Sezione del documento -
<<<<

Dobbiamo tornare al vangelo dei Magi: nel racconto di s.
Matteo emergono tre reazioni diverse all'annuncio della
nascita di Gesù: quella di Erode, quella dei sacerdoti, e
quella dei Magi.
1. La reazione di Erode è improntata allo sconcerto: il re
"si turba" e convoca subito una riunione dei responsabili
ufficiali della vita religiosa del paese: i membri
dell'aristocrazia sacerdotale di Gerusalemme, e gli
scribi, gli interpreti accreditati della legge. Ma
l'intenzione segreta di Erode non è quella di conoscere la
verità dei fatti, quanto piuttosto di ordire un inganno
per far fuori l'ennesimo pretendente al trono, e forse
stavolta un rivale invincibile e perciò il più temibile.
Questa intenzione viene allo scoperto nella
raccomandazione finale che Erode rivolge ai Magi, di
andare e poi tornare a riferirgli l'esatto domicilio di
questo millantato "re dei Giudei".
Erode rappresenta il "tipo" che ha già fatto la sua
scelta: non cerca sinceramente la verità, perché è
ostinatamente convinto di averla già trovata. È accecato
da quello che s. Agostino chiamava "l'amore di sé fino al
disprezzo di Dio". È stregato dall'idolo del potere che,
pur di indurlo a stroncare qualsiasi minaccia al suo
trono, porterà il sanguinario tiranno a ordinare la feroce
strage degli innocenti.
L'atteggiamento dei sacerdoti è quello degli "esperti"
delle Scritture: le conoscono a memoria e sanno dire
esattamente dove-come-quando deve essersi verificato
l'evento - a Betlemme, secondo gli antichi oracoli
profetici - ma loro non si muovono. Da gente che non
attendeva altro che la venuta del Messia, ci si doveva
aspettare che si precipitassero di corsa a Betlemme, e
invece restano comodamente installati nelle loro case o
pomposamente insediati sulle loro cattedre. Essi - diceva
s. Agostino - si comportano come le pietre miliari - oggi
noi diremmo, i cartelli stradali - indicano la strada, ma
restano attaccati al palo che li sorregge.

>>>>

Materiale fornito -
<<<<

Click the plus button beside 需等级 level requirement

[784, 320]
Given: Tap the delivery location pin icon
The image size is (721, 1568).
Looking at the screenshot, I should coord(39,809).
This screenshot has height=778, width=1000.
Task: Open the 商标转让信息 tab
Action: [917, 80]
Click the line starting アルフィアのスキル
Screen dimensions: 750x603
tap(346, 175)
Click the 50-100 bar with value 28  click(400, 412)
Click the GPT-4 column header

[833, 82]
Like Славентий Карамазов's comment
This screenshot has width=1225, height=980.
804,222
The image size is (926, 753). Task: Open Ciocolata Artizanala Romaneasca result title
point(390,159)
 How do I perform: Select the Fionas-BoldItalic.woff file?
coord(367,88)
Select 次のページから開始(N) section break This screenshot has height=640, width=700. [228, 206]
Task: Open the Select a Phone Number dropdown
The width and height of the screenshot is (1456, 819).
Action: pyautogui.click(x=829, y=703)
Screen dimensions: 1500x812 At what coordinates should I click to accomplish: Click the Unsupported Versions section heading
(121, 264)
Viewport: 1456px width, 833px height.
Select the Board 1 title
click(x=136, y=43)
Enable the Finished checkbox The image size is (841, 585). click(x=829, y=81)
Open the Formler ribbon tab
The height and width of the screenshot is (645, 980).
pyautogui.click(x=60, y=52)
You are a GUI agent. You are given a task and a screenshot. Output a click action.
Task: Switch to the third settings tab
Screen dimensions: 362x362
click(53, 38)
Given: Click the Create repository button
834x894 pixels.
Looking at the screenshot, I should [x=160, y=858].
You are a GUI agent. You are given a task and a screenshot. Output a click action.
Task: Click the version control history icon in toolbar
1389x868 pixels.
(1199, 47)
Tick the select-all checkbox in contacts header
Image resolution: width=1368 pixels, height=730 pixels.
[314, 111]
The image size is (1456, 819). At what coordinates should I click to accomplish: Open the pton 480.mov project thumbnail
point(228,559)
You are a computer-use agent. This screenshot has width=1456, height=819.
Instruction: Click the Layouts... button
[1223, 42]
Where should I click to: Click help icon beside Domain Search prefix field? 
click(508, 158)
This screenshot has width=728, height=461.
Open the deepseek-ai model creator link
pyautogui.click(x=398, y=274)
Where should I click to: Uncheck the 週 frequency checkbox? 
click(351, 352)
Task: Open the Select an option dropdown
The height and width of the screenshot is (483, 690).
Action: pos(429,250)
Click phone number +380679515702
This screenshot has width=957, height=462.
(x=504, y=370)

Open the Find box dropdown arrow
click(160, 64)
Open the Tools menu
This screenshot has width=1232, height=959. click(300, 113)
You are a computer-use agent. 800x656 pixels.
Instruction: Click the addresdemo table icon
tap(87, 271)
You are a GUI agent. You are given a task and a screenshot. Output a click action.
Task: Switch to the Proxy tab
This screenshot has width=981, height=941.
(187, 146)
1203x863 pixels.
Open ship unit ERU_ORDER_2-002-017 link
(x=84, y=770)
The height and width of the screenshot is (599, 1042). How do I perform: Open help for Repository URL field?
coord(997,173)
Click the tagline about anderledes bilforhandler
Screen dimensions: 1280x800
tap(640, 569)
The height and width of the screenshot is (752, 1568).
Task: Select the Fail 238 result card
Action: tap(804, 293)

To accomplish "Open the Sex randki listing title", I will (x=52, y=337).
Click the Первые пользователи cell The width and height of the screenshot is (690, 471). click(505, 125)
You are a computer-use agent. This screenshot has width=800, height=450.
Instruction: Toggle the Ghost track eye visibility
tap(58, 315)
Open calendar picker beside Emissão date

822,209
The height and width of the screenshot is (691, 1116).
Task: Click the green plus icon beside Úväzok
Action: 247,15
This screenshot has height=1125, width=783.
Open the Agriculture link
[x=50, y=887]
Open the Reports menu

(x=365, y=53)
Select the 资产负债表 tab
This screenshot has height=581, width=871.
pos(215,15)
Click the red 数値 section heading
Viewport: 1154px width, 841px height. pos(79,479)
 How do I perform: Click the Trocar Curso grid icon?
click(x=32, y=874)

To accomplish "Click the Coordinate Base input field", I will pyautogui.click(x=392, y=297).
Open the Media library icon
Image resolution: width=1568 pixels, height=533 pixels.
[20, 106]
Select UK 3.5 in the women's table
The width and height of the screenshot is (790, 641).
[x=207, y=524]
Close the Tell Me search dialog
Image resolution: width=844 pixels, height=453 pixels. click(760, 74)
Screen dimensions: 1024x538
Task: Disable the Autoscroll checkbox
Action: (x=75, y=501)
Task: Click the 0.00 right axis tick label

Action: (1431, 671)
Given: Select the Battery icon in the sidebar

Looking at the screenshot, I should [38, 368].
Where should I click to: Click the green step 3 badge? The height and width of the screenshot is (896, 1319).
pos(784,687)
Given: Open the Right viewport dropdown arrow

>>>>

Completa quanto segue -
[1] Riporta il tratto del brano sui Magi che va da "Erode rappresenta il" fino a "strage degli innocenti.".
[2] Riassumi il brano sui Magi in due frasi.
[3] Elenca tutte le espressioni che nel brano sui Magi compaiono tra virgolette doppie.

Risposte agli esercizi -
[1]
Erode rappresenta il "tipo" che ha già fatto la sua
scelta: non cerca sinceramente la verità, perché è
ostinatamente convinto di averla già trovata. È accecato
da quello che s. Agostino chiamava "l'amore di sé fino al
disprezzo di Dio". È stregato dall'idolo del potere che,
pur di indurlo a stroncare qualsiasi minaccia al suo
trono, porterà il sanguinario tiranno a ordinare la feroce
strage degli innocenti.

[2] Nel racconto di s. Matteo emergono tre reazioni diverse all'annuncio della nascita di Gesù: quella di Erode, quella dei sacerdoti e quella dei Magi. Erode si turba e, stregato dall'idolo del potere, vuole ordire un inganno per eliminare un pretendente al trono, mentre i sacerdoti, esperti delle Scritture, sanno indicare Betlemme ma non si muovono.

[3]
- "si turba"
- "re dei Giudei"
- "tipo"
- "l'amore di sé fino al disprezzo di Dio"
- "esperti"